### PROMPT
From the line containing "The width and" down to the last line of the material, output each line exactly as it appears, excluding pictures.

### EXCERPTED RECORDS
--------

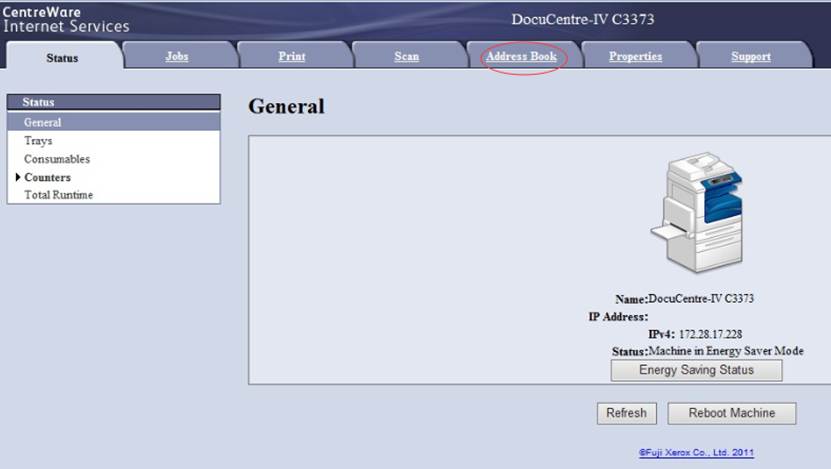
Task: Open the circled Address Book tab
Action: tap(521, 57)
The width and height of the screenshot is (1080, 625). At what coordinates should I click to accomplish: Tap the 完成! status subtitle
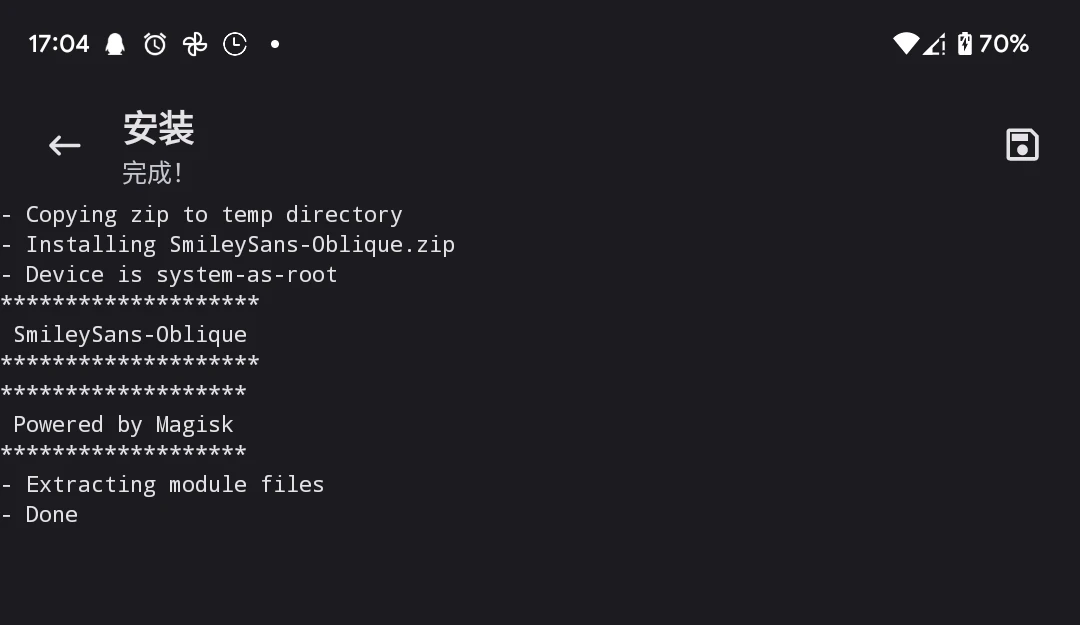tap(152, 173)
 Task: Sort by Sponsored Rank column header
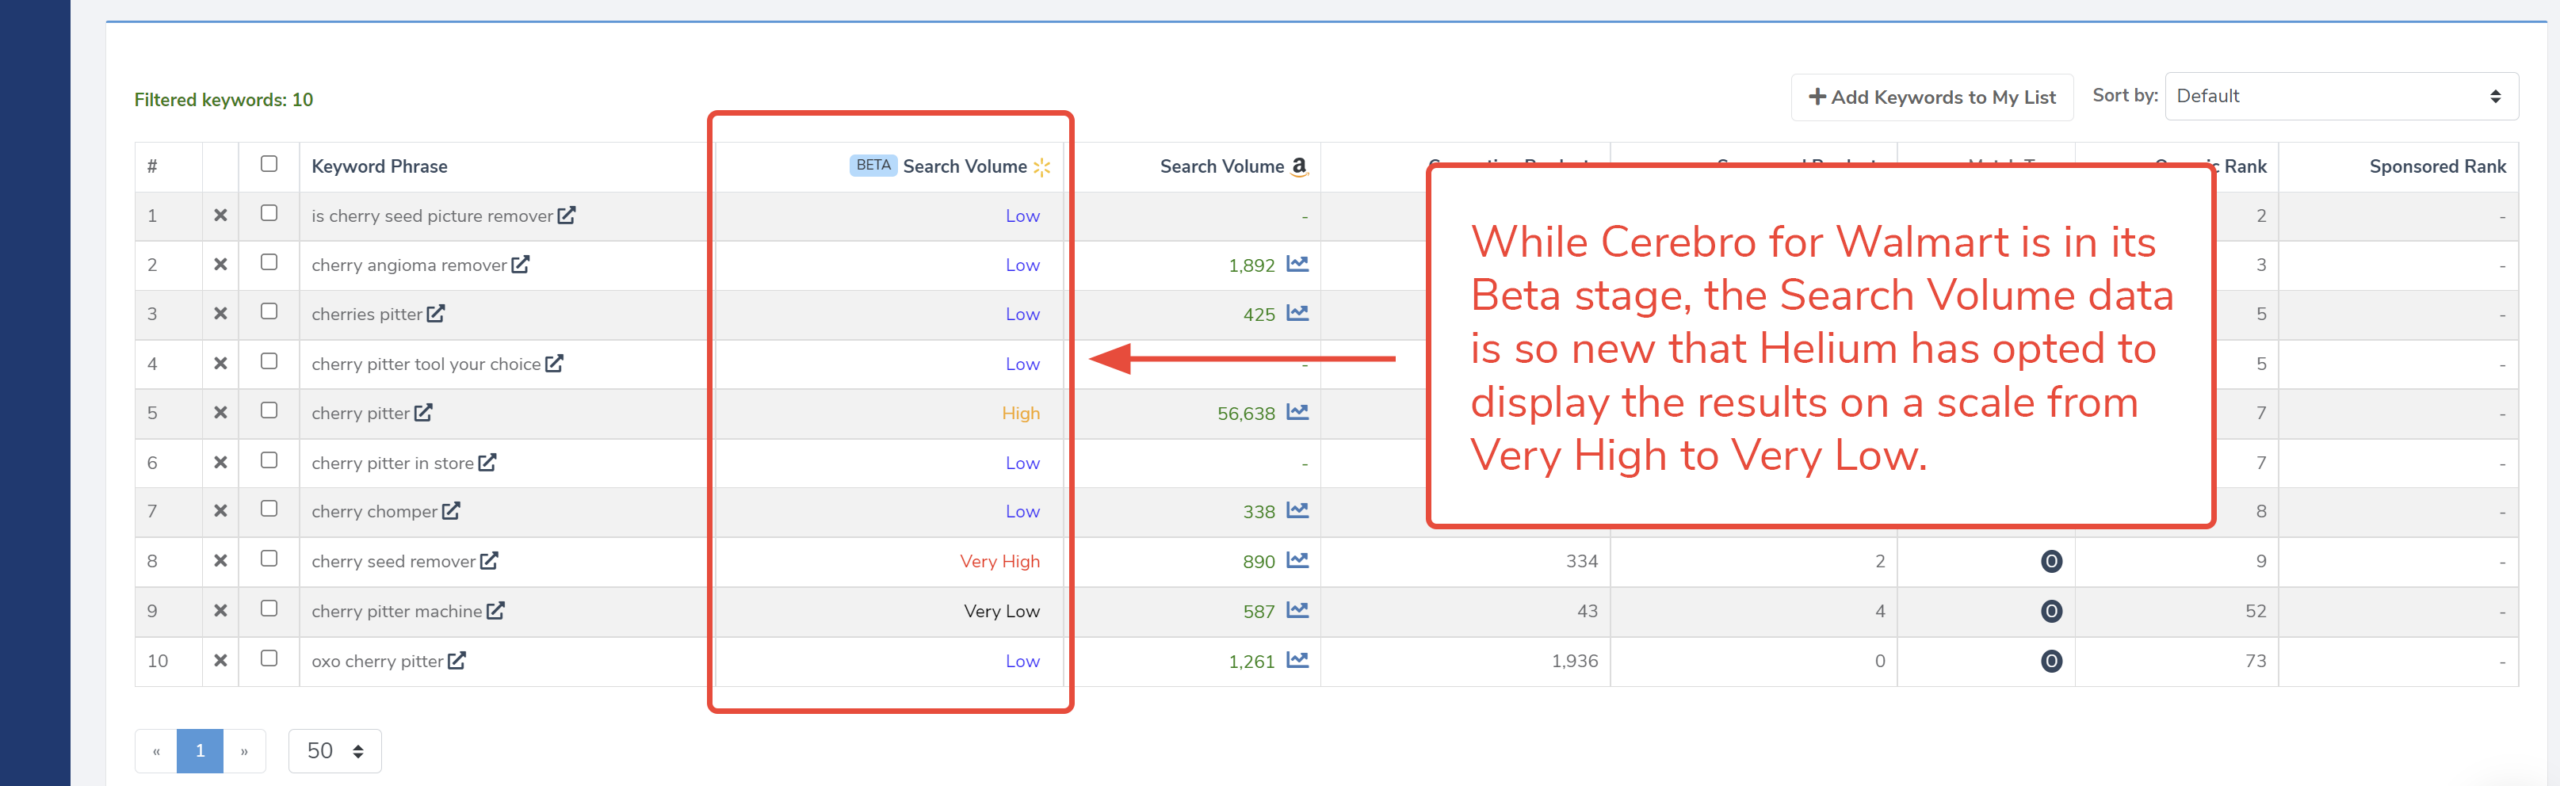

--------

### WRITTEN RESPONSE
The width and height of the screenshot is (1080, 625). At what coordinates should I click to accomplish: Tap the 完成! status subtitle
tap(152, 173)
 Task: Sort by Sponsored Rank column header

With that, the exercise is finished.